I love everything you said. I agree with you. I'm the W and unfortunately have actually been on the receiving end of those type of comments. I've listened to how our life expectancy is now longer then it used to be and how now we should be in open marriages. I've listened to the man I've loved for the last 22yrs. tell me he loves me but that he's not being true to himself by not exploring his sexuality with other females. It hurts. I'm not sure if this is a midlife crisis. But, really there's so many other things we could be concentrating on like our two beautiful amazing kids that we brought into this world. I feel like the loving man I once shared my life died 9yrs ago when his mom died of cancer.

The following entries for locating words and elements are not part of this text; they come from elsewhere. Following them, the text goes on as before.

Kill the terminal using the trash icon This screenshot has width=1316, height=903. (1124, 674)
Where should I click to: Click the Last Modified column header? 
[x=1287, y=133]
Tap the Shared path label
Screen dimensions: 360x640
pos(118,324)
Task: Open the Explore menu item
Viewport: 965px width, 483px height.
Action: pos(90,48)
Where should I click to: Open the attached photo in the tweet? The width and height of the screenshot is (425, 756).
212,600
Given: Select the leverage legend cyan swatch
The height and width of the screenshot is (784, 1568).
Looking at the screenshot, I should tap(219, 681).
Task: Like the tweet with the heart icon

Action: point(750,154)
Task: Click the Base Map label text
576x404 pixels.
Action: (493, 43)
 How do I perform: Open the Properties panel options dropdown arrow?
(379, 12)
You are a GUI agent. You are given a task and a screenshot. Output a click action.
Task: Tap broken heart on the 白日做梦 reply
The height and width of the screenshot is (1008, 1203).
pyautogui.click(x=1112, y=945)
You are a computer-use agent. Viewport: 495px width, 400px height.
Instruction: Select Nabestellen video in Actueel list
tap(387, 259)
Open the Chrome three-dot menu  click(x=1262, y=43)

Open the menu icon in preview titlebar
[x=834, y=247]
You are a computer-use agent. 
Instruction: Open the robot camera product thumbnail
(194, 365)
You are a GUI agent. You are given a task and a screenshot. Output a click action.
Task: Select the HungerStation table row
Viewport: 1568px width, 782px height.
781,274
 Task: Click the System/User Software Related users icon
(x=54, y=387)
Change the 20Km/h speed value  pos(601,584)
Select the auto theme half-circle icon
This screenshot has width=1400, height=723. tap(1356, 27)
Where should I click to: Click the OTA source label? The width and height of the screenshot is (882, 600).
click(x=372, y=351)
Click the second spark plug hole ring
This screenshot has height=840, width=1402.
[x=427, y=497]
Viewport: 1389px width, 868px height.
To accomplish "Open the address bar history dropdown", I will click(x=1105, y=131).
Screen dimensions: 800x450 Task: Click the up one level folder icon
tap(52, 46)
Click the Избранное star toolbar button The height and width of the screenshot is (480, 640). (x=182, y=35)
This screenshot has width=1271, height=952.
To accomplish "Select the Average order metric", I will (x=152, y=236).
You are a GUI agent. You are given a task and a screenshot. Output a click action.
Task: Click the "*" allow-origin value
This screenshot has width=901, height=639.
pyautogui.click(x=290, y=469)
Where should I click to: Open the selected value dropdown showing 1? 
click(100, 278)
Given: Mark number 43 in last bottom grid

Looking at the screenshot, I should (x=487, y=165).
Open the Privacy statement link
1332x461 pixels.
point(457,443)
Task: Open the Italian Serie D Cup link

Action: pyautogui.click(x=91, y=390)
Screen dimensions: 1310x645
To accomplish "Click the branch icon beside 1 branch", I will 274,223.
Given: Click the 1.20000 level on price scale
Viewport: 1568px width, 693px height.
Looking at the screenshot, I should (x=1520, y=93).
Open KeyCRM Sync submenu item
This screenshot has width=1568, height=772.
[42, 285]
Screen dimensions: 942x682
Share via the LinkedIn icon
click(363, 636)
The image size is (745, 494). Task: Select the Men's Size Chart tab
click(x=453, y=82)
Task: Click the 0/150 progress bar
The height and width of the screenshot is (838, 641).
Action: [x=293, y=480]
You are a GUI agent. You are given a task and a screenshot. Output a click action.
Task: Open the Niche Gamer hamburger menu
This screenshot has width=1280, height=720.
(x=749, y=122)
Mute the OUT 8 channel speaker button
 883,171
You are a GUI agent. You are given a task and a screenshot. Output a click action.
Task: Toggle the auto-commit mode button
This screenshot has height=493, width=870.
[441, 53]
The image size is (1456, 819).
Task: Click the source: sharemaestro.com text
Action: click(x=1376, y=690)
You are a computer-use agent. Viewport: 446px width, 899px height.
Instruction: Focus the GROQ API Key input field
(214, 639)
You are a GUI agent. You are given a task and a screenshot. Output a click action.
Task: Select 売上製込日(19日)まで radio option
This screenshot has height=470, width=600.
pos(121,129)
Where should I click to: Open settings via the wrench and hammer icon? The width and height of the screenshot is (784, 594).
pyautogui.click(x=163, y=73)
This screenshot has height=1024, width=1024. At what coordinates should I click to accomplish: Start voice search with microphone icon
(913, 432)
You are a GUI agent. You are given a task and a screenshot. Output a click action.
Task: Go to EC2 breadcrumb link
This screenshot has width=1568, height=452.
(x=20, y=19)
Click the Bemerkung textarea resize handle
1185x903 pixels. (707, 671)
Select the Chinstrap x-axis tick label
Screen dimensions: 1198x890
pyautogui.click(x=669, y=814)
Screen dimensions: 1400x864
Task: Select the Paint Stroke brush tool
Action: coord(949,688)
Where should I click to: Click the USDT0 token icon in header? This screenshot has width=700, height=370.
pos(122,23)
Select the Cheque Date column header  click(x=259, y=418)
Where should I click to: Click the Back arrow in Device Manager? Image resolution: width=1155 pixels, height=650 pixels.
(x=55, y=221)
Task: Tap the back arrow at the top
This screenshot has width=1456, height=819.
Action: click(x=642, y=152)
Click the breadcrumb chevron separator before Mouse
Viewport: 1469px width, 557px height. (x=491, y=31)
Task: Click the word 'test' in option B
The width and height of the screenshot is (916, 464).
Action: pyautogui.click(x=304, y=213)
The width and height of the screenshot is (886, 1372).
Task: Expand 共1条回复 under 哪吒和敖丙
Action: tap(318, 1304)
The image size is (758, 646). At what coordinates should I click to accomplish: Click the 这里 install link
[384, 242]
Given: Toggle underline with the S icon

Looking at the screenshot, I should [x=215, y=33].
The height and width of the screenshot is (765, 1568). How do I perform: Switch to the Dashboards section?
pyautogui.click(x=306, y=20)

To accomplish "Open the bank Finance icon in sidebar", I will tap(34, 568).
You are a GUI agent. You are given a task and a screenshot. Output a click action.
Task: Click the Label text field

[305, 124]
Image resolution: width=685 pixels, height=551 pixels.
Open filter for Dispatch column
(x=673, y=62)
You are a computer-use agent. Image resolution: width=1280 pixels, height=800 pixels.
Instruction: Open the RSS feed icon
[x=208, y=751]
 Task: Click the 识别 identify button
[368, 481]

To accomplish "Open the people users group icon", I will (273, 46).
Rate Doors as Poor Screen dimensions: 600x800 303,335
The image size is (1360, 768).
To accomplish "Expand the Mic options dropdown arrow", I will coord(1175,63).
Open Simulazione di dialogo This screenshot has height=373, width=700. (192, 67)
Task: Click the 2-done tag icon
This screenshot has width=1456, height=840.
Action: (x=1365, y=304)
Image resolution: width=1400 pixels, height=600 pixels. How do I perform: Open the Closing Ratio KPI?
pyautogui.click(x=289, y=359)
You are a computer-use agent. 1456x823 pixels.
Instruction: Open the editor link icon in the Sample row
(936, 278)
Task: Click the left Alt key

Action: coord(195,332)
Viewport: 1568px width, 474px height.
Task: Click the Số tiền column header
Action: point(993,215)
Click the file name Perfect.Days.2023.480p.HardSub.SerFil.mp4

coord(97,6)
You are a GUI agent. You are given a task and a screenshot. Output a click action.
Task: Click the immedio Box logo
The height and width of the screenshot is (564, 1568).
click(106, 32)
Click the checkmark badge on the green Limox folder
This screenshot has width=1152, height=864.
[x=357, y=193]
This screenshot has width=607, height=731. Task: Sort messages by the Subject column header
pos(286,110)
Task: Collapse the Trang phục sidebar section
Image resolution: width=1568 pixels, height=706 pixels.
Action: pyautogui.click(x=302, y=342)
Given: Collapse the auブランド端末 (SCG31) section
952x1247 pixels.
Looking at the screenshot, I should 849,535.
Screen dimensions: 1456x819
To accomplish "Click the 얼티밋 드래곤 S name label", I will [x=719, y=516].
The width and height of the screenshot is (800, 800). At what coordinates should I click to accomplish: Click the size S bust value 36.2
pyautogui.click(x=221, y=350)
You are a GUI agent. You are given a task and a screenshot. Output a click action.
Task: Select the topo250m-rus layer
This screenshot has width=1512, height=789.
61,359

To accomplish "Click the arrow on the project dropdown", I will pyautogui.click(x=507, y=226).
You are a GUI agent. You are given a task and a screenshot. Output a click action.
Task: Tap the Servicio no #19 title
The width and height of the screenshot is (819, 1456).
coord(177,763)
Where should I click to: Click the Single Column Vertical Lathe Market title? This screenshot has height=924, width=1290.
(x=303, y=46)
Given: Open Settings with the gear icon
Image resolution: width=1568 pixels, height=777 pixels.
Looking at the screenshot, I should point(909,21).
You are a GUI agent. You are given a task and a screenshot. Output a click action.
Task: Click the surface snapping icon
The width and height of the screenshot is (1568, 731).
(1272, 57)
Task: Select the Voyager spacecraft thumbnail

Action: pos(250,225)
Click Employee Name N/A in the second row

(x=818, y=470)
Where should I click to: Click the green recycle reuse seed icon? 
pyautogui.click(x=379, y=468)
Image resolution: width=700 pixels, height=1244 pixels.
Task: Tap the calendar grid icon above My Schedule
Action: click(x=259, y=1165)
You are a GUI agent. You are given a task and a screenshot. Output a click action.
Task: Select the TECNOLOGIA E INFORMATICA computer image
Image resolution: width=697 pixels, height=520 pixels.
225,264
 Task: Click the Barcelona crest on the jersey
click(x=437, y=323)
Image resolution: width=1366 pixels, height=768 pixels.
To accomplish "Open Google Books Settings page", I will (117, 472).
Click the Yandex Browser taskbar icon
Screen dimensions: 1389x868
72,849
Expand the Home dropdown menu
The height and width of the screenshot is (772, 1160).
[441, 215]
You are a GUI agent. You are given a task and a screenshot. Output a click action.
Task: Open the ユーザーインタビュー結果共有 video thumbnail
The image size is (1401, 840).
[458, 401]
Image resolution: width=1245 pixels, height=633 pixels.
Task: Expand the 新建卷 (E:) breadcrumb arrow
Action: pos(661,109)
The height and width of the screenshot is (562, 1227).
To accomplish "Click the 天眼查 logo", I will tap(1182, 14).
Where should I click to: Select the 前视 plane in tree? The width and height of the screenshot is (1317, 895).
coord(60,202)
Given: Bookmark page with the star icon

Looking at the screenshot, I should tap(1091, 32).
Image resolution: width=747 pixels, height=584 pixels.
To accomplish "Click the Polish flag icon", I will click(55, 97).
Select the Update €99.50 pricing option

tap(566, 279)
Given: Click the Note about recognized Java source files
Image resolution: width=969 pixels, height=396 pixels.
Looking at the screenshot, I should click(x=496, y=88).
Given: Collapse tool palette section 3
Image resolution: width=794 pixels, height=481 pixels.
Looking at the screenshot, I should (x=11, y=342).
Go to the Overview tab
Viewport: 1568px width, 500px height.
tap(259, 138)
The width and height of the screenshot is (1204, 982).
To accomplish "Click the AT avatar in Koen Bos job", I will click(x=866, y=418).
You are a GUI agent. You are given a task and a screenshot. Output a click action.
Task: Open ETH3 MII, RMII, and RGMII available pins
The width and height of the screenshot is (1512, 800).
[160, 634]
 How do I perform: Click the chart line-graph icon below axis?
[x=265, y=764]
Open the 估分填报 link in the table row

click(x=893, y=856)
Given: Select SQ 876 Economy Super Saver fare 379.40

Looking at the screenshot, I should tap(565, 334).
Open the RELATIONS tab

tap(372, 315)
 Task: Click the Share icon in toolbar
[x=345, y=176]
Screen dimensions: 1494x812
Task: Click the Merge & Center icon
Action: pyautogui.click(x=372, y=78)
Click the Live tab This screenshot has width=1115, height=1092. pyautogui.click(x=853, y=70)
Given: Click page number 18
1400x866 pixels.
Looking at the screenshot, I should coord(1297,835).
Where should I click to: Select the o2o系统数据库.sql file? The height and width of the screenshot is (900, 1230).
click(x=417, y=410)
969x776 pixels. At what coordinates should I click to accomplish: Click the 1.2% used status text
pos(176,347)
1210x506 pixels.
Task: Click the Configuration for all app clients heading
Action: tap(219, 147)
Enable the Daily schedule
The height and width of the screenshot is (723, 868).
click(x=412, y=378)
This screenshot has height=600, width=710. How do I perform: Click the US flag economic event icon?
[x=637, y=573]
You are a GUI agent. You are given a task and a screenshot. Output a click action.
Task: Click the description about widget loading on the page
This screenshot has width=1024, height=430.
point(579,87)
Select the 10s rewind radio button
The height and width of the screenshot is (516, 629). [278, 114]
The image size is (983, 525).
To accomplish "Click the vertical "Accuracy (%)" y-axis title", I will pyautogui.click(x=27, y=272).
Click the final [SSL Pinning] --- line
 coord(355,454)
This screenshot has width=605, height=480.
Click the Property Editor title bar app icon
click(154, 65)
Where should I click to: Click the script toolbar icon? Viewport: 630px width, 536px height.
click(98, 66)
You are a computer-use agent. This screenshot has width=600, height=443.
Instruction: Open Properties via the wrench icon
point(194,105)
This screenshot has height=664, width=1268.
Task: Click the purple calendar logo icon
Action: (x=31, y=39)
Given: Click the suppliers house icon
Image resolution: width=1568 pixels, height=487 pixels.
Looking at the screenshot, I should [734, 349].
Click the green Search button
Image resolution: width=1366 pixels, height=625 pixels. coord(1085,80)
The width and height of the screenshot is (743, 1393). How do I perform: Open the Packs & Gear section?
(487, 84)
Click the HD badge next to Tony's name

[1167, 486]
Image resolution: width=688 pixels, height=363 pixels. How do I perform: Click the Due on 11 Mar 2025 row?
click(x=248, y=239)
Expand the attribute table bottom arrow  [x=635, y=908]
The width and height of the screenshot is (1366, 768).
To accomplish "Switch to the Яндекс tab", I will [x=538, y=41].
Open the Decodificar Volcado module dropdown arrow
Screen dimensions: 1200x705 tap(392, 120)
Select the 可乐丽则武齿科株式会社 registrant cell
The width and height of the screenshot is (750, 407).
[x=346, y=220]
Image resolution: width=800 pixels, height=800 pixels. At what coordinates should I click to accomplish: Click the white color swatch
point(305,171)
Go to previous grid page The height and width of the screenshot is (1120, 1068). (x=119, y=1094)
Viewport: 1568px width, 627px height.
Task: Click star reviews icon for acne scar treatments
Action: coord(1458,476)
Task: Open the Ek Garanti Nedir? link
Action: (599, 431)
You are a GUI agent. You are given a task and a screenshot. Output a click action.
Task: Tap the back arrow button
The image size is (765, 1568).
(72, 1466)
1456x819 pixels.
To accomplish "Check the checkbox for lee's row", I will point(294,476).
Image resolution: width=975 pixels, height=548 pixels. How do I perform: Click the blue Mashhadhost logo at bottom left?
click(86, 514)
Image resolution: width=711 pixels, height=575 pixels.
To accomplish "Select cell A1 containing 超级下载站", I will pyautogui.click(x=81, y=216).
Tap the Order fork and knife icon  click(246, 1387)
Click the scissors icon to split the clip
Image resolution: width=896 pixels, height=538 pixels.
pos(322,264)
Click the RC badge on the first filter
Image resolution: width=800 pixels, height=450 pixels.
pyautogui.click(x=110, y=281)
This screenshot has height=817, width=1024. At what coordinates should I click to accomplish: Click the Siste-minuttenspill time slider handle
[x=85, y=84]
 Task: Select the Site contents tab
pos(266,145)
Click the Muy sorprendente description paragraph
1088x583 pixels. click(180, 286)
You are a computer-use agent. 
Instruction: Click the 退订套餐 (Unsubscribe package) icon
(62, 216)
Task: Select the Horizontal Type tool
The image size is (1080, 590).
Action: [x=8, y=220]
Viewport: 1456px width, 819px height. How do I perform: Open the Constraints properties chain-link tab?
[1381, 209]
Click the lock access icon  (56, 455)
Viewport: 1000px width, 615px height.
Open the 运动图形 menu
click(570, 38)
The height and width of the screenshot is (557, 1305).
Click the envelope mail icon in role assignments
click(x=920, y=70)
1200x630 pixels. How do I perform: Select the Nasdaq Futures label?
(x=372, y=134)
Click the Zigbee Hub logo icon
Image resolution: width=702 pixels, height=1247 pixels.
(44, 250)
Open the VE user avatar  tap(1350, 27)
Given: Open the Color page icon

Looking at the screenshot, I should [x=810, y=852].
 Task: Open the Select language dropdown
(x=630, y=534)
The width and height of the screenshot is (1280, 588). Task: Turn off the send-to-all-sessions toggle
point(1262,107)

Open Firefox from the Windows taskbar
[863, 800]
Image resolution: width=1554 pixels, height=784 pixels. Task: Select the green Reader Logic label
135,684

Perhaps he feels life is passing him by and he didn't get to play. I don't know but, it makes me so sad. That we can't seem to focus on what's truly important in life. If you're lucky enough to have someone by your side that loves you. Love them, honor them.

 

I'm with you Josh too. What will this do to our children? I'm sorry that happened to you. But, Josh I also don't want to give my kids the example of being disrepectful. I don't want them to learn to be selfish and too look out for only themselves. I want them to know that sometimes you do things because it brings joy to someone else. My H is only thinking of himself.

 

To the PinkWall please get some help before doing something drastic. Think of your words before telling your spouse that you are unhappy and the thought of being together forever is making you feel sad/trapped. Take time to learn honestly what's happening with you? Perhaps a new interest, learning a new skill. Thinking of someone else other than yourself. I don't know really. I think it's such an individual journey. But, as someone who just asked her H to leave last Sunday. Don't do it. Please think of your kids and get some help for yourself and possibly together too. Unless there is abuse or something else happening that you haven't mentioned. Look within before putting it onto your spouse and kiddos.

 

I'm hurting so much and really you could have been him posting all this. Although he would be saying something like we weren't meant to be in long term relationships and that science tells us that it's not natural. The thing is we're amazing and we have choices to make. We don't need to let others tell us how to feel or how to behave. It's all a choice at the end of the day. He made his choice to be the New Him = flirting, dipping in and out of relationships after 14yrs. of marriage and 2 kids. He would have never left he just wanted me to accept him. I tried it has been a long 9yrs. of trying to accept my disresptful flirtatious H. I just couldn't keep it up. So, please think about what's missing from your life.

 

Sorry, to go on and on. I'm just having a rough day and this makes me so sad. I just think of my kids. And reading the boards makes me realize my kids are not unique there are so many going through this. I hate hurting them. I hate to think of all the kids out there crying that mom and dad are no longer together. I'm not advocating to stay together just for the kids. But, I am for turning every stone over before throwing in the towel.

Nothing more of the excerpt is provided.